* **O QUE SE PEDE**:
Apresente as linhas de todos os itens abaixo como uma lista JSON de strings, uma string por linha, omitindo as linhas em branco. Deixe as imagens de fora da resposta.

↓↓↓

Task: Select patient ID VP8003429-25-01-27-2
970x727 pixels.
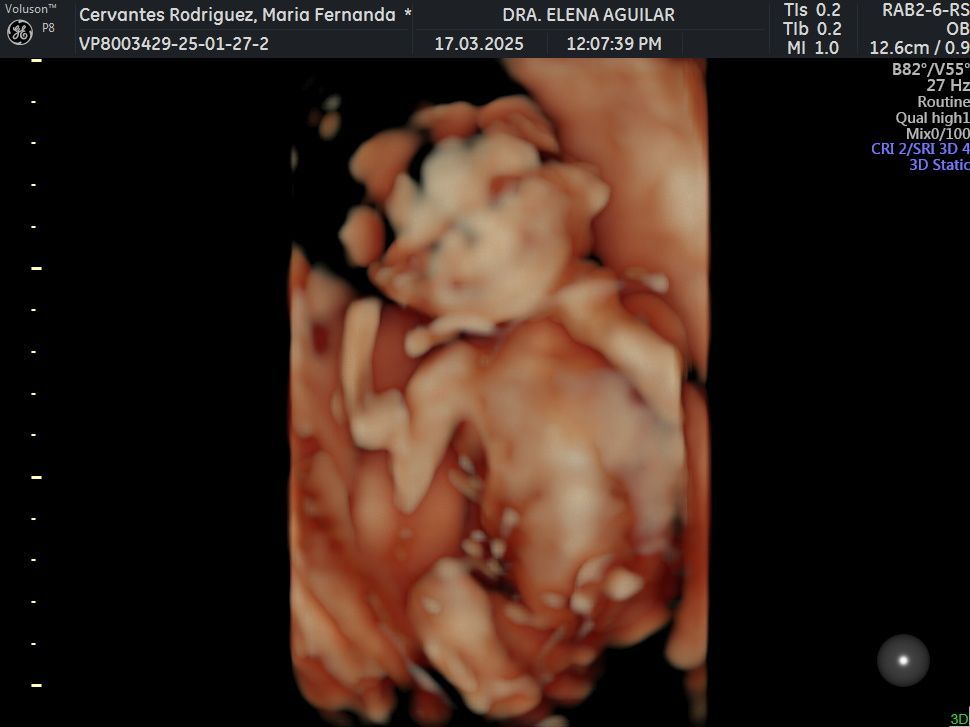Action: (x=173, y=44)
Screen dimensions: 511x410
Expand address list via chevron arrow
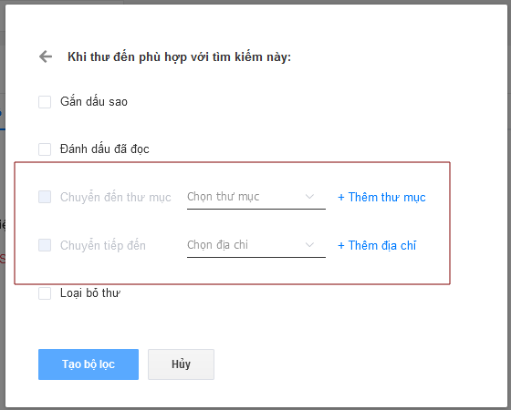point(310,245)
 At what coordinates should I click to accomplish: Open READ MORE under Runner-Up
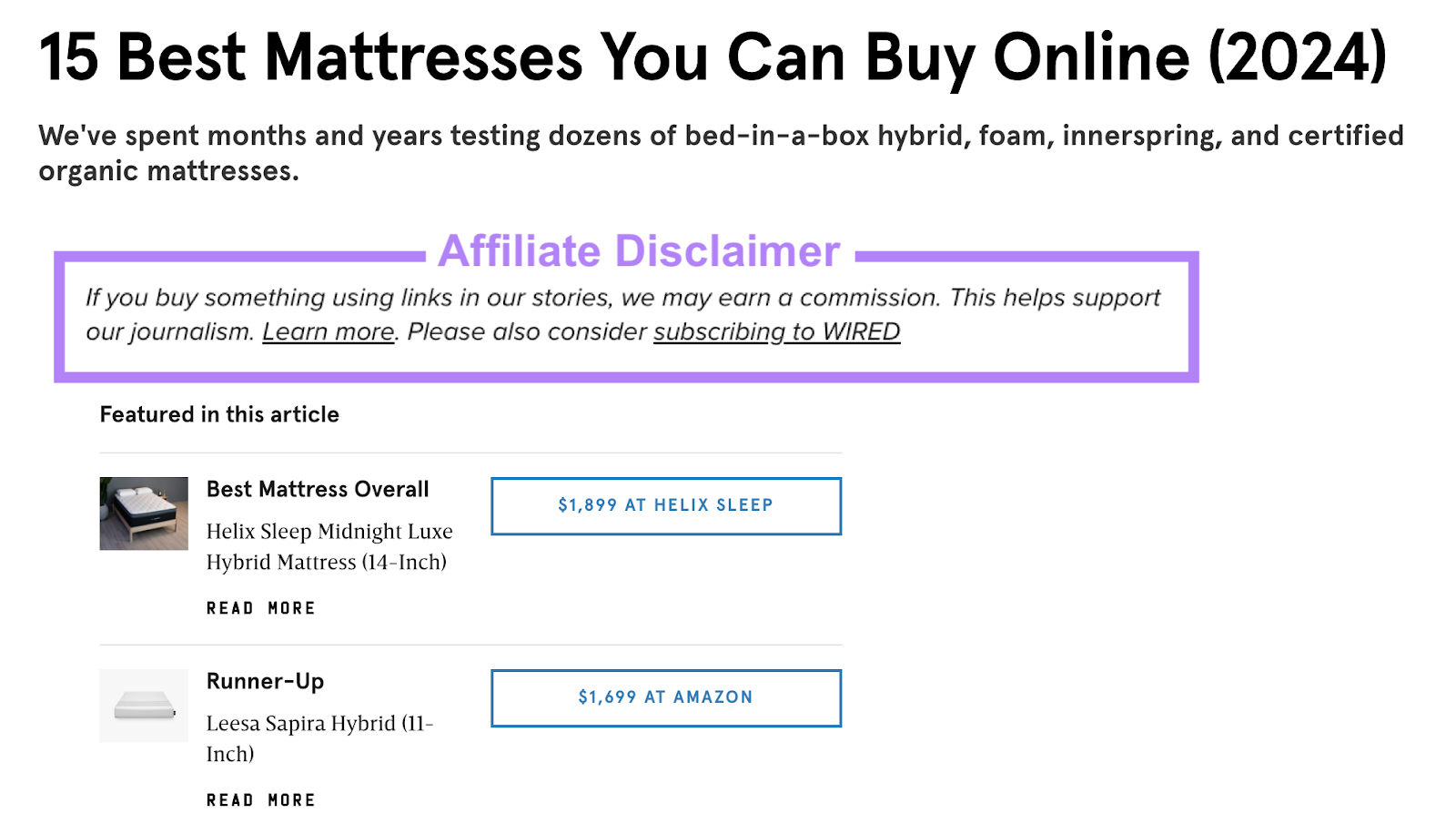point(261,798)
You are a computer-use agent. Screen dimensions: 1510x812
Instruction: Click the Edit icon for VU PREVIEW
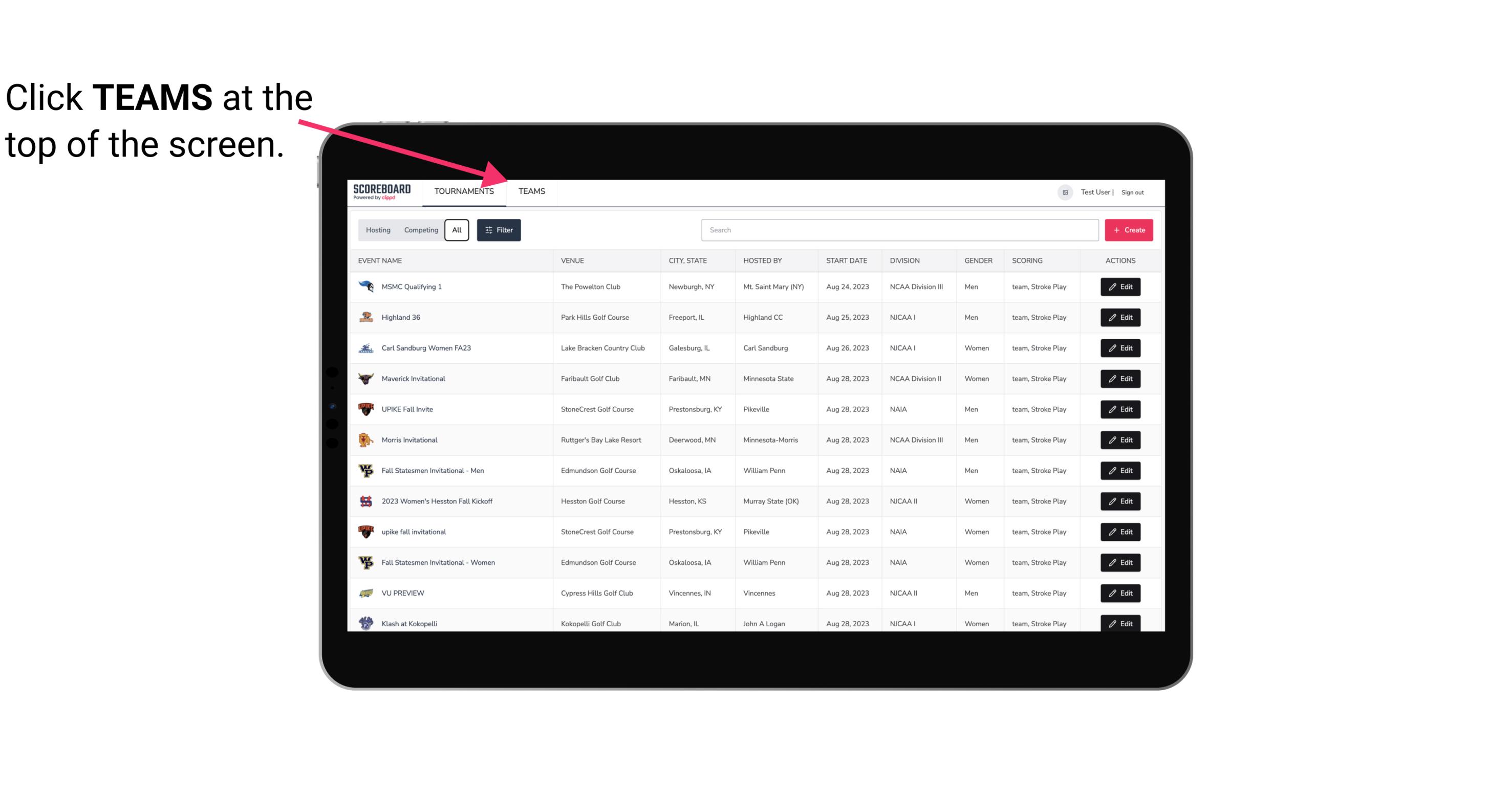[x=1121, y=592]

↑↑↑

* **RESULTADO DO EXERCÍCIO**:
[
  "Task: Select patient ID VP8003429-25-01-27-2",
  "970x727 pixels.",
  "Action: (x=173, y=44)",
  "Screen dimensions: 511x410",
  "Expand address list via chevron arrow",
  "point(310,245)",
  " At what coordinates should I click to accomplish: Open READ MORE under Runner-Up",
  "point(261,798)",
  "You are a computer-use agent. Screen dimensions: 1510x812",
  "Instruction: Click the Edit icon for VU PREVIEW",
  "[x=1121, y=592]"
]